热启动PCR(hot start PCR)概述:
在传统的PCR反应中,反应体系各成分(Taq DNA聚合酶、dNTP 和引物等)均是一次加入并进入循环,在反应温度由室温(25℃)上升至高温(94~95℃)过程中,可能发生引物错配和二聚体的形成。引物与模板中一些非靶位点的错配和引物之间形成的二聚体,在Taq酶的作用下均可延伸,这些非特异性产物又可以在后面的PCR循环中继续扩增,使非特异性产物不断积累,同时,也消耗反应体系的各成分,终PCR扩增的特异性产物大大减少。热启动PCR(hot start PCR)是指DNA聚合酶只有在样品温度至少超过70℃时才发挥作用的PCR。通过这种方式控制PCR反应的必须组分DNA聚合酶,直到反应混合物被加热到可以阻止非特异引导和引物聚合的温度后,再启动PCR达到有效扩增特异性PCR产物的目的。

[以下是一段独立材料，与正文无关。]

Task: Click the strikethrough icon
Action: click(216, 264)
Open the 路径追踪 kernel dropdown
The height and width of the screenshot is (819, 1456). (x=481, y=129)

*UNG酶通常和热启Taq酶一同用于建立含有UNG/dUTP防污染体系的热启动PCR反应系统。
UNG酶(Uracil-N-glycosylase,尿嘧啶-N-糖基化酶)的作用原理是选择性水解断裂含有dU的双链或单链DNA中的尿嘧啶糖苷键,形成的有缺失碱基的DNA链在碱性介质以及高温下会进一步水解断裂,从而被消除。UNG酶的佳活性温度为50℃,95℃灭活。作用:为保证PCR结果的准确性,要预防非特异性PCR扩增和污染。常用的措施是使用UNG酶(Uracil-N-Glycosylase)和Taq 酶热启动。PCR反应常见,重要的污染物是PCR产物,防污染热启动PCR试剂盒以dUTP取代dTTP,所以PCR产物都是含有dU的DNA链。在PCR开始前增加50℃的保温步骤,UNG酶即可将反应体系中已有的U-DNA污染物中的尿嘧啶碱基降解,并在随后变性这步的条件下DNA链断裂,消除由于污染DNA产生的扩增,从而保证扩增结果的特异性,准确性。